How Science and University Brought me to my Real Passion
Science was always a subject in school I felt inherently averse to. I am not naturally good at math or understanding complex models and formulas. I enjoyed writing, thinking critically, and finding new ways to creatively express myself and beliefs. At six, I drew pictures of what I wanted to be when I grew up. Ultimately, I knew I wanted to be my own boss.
This picture very clearing depicted an artist, painter, in particular, a singer and a dancer. I thought these were trades I would be ‘free’ in. Nowhere in my creations did there exist a sign that I would grow up to be entirely fascinated with nutrition, the human body, psychology and the most absurd–neuroscience.
Today as I am in my fourth year studying Communication, Business, and Neuroscience, I have nurtured the development of fields that are heavily involved in science. More than that, these same fields allow me to be my own boss. They allow me to be both creative and calculative, and both free and dedicated to excellence.
Working as a small business owner, personal trainer, and holistic nutrition practitioner puts me in situations every day where I am responsible for being my best creative self, and best scientific self. I hold myself accountable to both intellectually enriching myself in order to deliver scientifically based guidance and to use my creativity and education of marketing and media to create content that connects with people.
I came to university with the goal to master and learn everything I needed in order to run my own business. Four years later, I feel I could have learned these tools without the degree, however, obtaining an education inspired me to study new fields. Exploring other avenues and interests planted the seeds to take my passion for exercise, nutrition, and mental health more seriously.

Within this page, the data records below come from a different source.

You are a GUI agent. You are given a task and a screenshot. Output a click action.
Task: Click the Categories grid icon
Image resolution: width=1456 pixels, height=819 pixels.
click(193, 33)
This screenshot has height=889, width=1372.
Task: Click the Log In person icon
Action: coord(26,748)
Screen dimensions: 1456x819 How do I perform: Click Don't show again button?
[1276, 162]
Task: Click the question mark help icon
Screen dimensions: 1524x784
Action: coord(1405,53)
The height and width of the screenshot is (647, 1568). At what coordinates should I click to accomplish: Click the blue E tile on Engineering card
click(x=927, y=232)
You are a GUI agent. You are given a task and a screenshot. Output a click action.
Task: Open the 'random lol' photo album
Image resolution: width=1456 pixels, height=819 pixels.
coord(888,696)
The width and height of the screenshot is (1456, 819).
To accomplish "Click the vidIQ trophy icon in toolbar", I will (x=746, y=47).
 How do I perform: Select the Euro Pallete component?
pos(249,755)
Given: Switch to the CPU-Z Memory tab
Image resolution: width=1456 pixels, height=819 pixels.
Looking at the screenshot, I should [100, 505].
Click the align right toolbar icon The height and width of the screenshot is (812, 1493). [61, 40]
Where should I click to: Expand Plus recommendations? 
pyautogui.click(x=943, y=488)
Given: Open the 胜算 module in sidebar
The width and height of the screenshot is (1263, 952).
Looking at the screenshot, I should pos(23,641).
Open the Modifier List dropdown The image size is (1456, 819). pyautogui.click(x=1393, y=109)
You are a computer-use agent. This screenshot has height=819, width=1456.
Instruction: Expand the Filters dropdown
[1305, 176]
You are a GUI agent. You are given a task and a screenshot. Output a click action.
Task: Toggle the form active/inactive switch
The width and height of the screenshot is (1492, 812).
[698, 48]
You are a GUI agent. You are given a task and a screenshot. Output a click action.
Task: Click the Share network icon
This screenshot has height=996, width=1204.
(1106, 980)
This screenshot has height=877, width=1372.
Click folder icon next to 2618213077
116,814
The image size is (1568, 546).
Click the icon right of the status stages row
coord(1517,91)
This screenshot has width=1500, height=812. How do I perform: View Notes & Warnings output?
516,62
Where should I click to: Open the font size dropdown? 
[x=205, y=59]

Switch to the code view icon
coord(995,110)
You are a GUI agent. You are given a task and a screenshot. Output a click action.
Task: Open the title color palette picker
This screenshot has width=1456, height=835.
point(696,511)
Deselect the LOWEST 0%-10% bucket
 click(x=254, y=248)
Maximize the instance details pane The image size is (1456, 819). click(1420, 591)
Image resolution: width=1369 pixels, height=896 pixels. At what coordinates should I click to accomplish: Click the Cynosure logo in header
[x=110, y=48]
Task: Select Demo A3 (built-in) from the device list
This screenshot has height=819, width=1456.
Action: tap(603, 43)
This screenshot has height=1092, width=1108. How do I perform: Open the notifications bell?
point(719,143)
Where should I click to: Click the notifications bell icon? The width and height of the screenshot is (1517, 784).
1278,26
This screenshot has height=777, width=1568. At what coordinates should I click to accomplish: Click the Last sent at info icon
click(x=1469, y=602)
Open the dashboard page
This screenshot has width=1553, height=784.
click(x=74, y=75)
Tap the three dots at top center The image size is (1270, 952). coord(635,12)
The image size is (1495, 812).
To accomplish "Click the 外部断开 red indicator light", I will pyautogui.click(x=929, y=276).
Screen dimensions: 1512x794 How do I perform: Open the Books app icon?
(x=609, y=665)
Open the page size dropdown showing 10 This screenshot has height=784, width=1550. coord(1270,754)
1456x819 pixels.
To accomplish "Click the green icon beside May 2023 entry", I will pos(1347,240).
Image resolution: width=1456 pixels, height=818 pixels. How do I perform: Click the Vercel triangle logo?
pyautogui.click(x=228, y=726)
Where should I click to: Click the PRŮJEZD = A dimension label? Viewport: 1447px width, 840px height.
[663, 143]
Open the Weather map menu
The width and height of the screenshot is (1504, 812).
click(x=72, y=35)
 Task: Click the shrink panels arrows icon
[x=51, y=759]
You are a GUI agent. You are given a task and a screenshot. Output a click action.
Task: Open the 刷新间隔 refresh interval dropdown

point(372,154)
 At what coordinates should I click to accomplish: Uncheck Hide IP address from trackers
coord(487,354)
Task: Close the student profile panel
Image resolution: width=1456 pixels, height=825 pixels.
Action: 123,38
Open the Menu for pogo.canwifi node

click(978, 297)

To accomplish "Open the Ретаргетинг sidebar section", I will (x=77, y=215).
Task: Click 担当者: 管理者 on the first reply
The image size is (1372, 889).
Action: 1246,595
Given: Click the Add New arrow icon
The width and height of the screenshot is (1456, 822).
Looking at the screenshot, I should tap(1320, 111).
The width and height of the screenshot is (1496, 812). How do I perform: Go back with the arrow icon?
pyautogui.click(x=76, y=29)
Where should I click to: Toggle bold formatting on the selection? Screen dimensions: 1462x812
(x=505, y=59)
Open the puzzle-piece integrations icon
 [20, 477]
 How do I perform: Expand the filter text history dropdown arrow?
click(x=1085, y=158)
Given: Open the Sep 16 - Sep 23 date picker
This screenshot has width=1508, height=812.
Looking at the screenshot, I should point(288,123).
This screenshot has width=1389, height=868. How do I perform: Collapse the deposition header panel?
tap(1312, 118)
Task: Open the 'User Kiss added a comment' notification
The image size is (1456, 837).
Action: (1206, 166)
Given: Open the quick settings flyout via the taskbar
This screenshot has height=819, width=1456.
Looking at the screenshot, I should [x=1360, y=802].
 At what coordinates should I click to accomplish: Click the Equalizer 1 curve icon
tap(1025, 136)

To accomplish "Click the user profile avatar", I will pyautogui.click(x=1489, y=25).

In my second year of university, I became a certified trainer and dove into reading everything I could on this subject. At the beginning of my third year, I searched the internet and began saving for a diploma in holistic nutrition. I found one that suited my situation and allowed me to continue studying full-time at Carleton. Now, in my fourth year, I challenged myself by taking two neuroscience courses. One focused on mental health, while the other focused on neurological disorders. As difficult the courses were at some points, (remember, I am not scientifically inclined), I thrived.
I learned so much about hormones, communication in the brain, epigenetics and the extent to which our environments affect our genes, and mental health and compassion for others. By challenging myself, and sticking to completing my degree, I uncovered subjects and interests I would have otherwise never known existed within me.
Not only will my degree allow me the ability to enrich my financial future, it has ignited the skill in me to continuously and endlessly explore my capabilities. Studying is a long, challenging process. Committing four-six years to enriching yourself can feel daunting without the fixed security of a future.
Going to work, and coming home to homework, or going to class, and then spending an evening editing a paper is not ideal. In the end, sticking to my degree, following my passion, and not being afraid of new territory led me to overcome the inherent barrier that is my scientific abilities. Science is a portion of my life that’s building my future. Who knew it was in my DNA after all.